My advice to anyone else considering self-publishing:

* Start with Amazon KDP and CreateSpace. Both services are easy and fast. It's the quickest way to test an idea.

* Be prepared to iterate quickly based on reader feedback.

* Consider paying $100 or $200 for a decent cover. You can find designers lurking around the online writing communities (such as kboards.com for fiction) or hire someone on oDesk. Make sure they have experience designing book covers, which will save time and frustration.

* Have someone proof your manuscript. I see lots of writers who skip this step, and suffer in the ratings and reviews as a result.

* Have a cover blurb and Amazon description that grabs people. Also, make sure that readers can easily find out about you, either through the product listing page (which Amazon grabs from Amazon Author Central) or your own product website.

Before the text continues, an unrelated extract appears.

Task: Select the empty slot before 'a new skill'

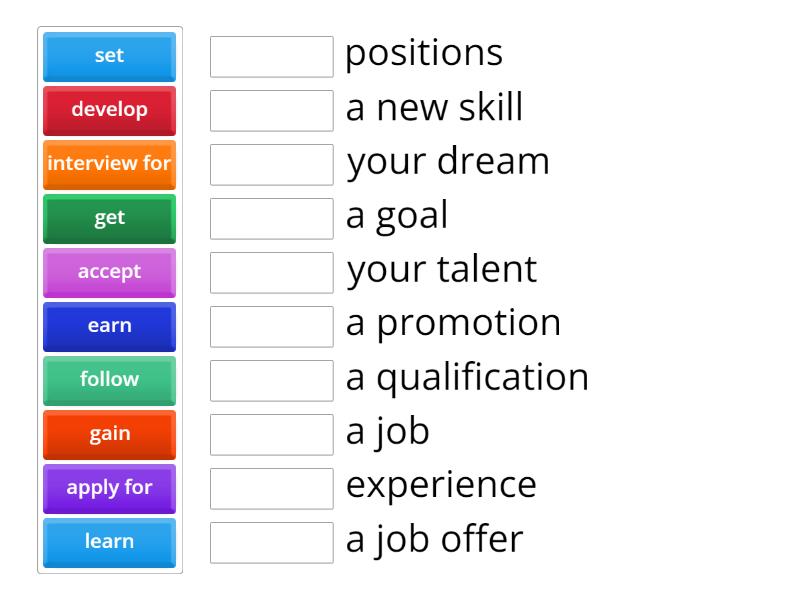Action: point(272,111)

* If you want to use other platforms, Apple's iBookstore seems most promising. It's hard to set up, though. "iTunes Producer" is a very rough piece of software. However, if you've worked on iOS apps in the past at least you will be familiar with iTunes Connect, which is used to set pricing and monitor sales.

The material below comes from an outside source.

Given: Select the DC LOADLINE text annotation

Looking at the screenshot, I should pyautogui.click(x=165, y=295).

* I have sold many PDFs, but I am not sure how that would work for fiction. I started with e-junkie but switched to Gumroad (3) which has a much better interface.

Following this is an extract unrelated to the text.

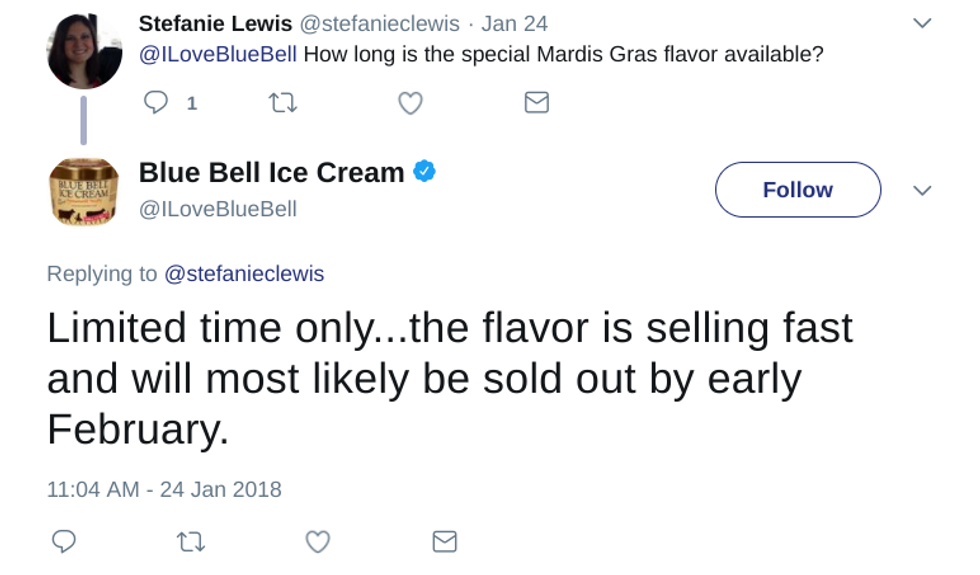Open Stefanie Lewis's profile name link
The image size is (980, 575).
point(215,23)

Marketing is tough. One thing you can do once you have a print version through
CreateSpace or another service, join Goodreads (a social network for people
who love to read) and set up a Goodreads Giveaway (4) (a contest for your book
that Goodreads runs -- usually a few hundred people sign up, and you have to
send out 10 or 20 copies to winners that GR selects). It's free to set up, but
you'll have to purchase and send out copies of the book to the winners of the
giveaway. The advantages of this: Readers often write reviews, which are seen
by other GR members. Many other people will put the book on their "to-read"
list, and some will go out and buy the book right away because they don't want
to wait to see if they won a copy.

Good luck!

1\. [http://www.digitalmediamachine.com/2012/09/do-people-
judge-e...](http://www.digitalmediamachine.com/2012/09/do-people-judge-ebook-
by-its-cover.html)

2\. [http://in30minutes.com/](http://in30minutes.com/)

3\. [https://gumroad.com/](https://gumroad.com/)

4\. [http://goodreads.com/giveaway](http://goodreads.com/giveaway)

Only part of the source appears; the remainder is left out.